=== REQUIRED ACTION ===
Filter the listing below down to the lines holding the word "computer", and copy those lines.
——————
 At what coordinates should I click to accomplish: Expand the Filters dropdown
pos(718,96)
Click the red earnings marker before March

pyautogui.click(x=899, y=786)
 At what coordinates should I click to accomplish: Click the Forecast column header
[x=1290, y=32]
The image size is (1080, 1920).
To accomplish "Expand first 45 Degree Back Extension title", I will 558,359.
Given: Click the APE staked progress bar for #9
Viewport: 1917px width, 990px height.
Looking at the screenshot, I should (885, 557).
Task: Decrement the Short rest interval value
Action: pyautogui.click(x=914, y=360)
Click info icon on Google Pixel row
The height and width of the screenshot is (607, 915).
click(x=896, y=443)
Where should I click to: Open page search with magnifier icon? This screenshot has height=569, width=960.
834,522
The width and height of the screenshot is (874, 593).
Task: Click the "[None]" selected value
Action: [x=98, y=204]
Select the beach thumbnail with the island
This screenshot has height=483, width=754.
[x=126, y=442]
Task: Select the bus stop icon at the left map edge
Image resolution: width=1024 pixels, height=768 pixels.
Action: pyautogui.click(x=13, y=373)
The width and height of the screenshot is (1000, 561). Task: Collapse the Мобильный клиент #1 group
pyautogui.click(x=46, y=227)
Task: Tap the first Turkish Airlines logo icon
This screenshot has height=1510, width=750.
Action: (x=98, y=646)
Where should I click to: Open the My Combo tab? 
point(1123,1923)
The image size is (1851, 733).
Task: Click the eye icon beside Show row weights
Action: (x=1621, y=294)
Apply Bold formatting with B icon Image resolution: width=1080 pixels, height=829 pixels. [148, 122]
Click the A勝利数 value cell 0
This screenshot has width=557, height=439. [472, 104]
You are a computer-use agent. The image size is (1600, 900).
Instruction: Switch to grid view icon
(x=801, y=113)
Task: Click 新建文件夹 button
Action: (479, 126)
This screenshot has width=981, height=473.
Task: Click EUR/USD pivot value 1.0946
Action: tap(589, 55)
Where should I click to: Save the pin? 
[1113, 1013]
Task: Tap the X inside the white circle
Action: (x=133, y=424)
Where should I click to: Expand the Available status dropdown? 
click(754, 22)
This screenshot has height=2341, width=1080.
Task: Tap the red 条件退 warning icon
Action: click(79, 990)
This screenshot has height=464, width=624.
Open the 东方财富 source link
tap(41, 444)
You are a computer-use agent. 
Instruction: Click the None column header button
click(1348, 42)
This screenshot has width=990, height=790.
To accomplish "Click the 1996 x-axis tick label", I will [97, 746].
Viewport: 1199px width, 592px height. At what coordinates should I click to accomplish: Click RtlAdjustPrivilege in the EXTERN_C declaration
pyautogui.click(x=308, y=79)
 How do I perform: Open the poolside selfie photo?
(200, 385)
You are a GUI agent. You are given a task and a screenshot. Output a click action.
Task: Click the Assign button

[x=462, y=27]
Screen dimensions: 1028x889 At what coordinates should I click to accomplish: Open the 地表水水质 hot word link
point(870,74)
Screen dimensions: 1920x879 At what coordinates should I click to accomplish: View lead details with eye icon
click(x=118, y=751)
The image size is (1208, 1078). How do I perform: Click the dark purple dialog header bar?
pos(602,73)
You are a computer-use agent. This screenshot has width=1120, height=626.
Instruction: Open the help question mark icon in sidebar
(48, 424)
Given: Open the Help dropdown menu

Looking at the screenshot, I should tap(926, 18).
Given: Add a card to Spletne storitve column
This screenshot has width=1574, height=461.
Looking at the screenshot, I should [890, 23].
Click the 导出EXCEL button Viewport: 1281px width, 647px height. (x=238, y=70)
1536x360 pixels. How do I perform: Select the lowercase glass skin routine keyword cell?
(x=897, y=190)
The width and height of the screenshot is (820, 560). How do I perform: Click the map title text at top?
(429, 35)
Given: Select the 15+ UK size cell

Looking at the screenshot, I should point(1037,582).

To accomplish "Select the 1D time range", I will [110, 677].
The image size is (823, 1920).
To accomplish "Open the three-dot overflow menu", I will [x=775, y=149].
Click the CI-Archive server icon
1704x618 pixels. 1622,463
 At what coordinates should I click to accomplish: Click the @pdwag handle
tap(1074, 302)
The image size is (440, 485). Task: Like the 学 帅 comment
——————
=== OUTPUT OF THE EXERCISE ===
You are a computer-use agent. The image size is (1600, 900).
You are a computer-use agent. 
You are a computer-use agent. This screenshot has width=1120, height=626.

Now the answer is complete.